# Text segment
^^^^

Returns CramersVCorrelation Metric and P_values in Standard format.

Returns

StandardMetricResult: CramersVCorrelation Metric and P_values in standard format.

merge(other: CramersVCorrelation, **kwargs: Any) CramersVCorrelation

Merge two CramersVCorrelation into one, without mutating the others. Update sketch with new partition pair values from column1 and column2

Parameters

otherCramersVCorrelation

Other CramersVCorrelation that need be merged.

Returns

CramersVCorrelation

A new instance of CramersVCorrelation

serialize(**kwargs: Any) bytes

Serialize the class to bytes. The bytes output must return the instance of the same class when deserialized.

Returns

bytes: Byte representation of object

class mlm_insights.core.metrics.data_quality.cramers_v_correlation.CramersVCorrelationState(sketch: _datasketches.frequent_strings_sketch, total_count: int = 0, feature1: str = '', feature2: str = '')

Bases: object

feature1: str = ''
feature2: str = ''
sketch: frequent_strings_sketch
total_count: int = 0

mlm_insights.core.metrics.data_quality.pearson_correlation module

class mlm_insights.core.metrics.data_quality.pearson_correlation.PearsonCorrelation(config: ~typing.Dict[str, ~mlm_insights.constants.definitions.ConfigParameter] = <factory>, feature_pair_mapping: ~typing.Dict[str, ~mlm_insights.core.metrics.data_quality.pearson_correlation.PearsonCorrelationState] = <factory>, feature_list: ~typing.List[str] = <factory>)

Bases: DatasetMetricBase, Serializable

This metric computes Pearson’s Correlation Coefficient matrix for the user provided feature inputs.
Pearson’s Correlation coefficient has value between -1 to 1.
It is a dataset level metric which can process numeric data types.
This is an exact multivariate metric.
This metric handles NaN values

NaN handling Example

a = [1, 2, 8, np.nan, 9]
b = [5, np.nan, 7, np.nan, 10]
valid_corresponding_column_values = pd.core.nanops.notna(a) & pd.core.nanops.notna(b)

^^^^

# Supplied material

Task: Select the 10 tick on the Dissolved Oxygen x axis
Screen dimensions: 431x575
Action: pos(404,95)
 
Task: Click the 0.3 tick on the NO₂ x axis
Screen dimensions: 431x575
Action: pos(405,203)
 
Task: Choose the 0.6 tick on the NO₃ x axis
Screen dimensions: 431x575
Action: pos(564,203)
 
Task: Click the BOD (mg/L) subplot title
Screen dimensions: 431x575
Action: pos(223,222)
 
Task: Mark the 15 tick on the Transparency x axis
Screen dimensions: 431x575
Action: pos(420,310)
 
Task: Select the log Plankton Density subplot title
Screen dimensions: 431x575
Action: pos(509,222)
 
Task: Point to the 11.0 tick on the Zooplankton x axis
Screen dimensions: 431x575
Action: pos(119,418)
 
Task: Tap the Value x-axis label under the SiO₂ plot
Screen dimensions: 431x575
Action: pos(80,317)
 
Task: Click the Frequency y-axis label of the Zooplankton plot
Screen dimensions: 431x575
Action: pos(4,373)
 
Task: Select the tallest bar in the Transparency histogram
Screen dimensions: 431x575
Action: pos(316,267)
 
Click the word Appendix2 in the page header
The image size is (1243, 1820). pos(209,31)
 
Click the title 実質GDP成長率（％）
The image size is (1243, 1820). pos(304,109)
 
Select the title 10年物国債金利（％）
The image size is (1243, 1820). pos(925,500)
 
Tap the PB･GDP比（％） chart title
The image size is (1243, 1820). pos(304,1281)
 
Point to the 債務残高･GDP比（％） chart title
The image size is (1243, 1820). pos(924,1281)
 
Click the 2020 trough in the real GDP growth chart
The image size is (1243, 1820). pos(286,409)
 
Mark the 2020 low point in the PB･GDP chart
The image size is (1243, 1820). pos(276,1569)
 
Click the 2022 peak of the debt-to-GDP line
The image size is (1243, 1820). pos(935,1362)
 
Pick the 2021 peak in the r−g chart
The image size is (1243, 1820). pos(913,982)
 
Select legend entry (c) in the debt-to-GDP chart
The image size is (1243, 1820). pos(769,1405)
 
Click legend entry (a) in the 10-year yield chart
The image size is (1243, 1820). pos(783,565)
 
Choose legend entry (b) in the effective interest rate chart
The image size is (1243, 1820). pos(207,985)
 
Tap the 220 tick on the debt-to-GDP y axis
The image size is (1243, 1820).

^^^^

# Exercise brief
In the API reference text, what range of values does Pearson's Correlation coefficient have?

# Exercise response
Between -1 and 1.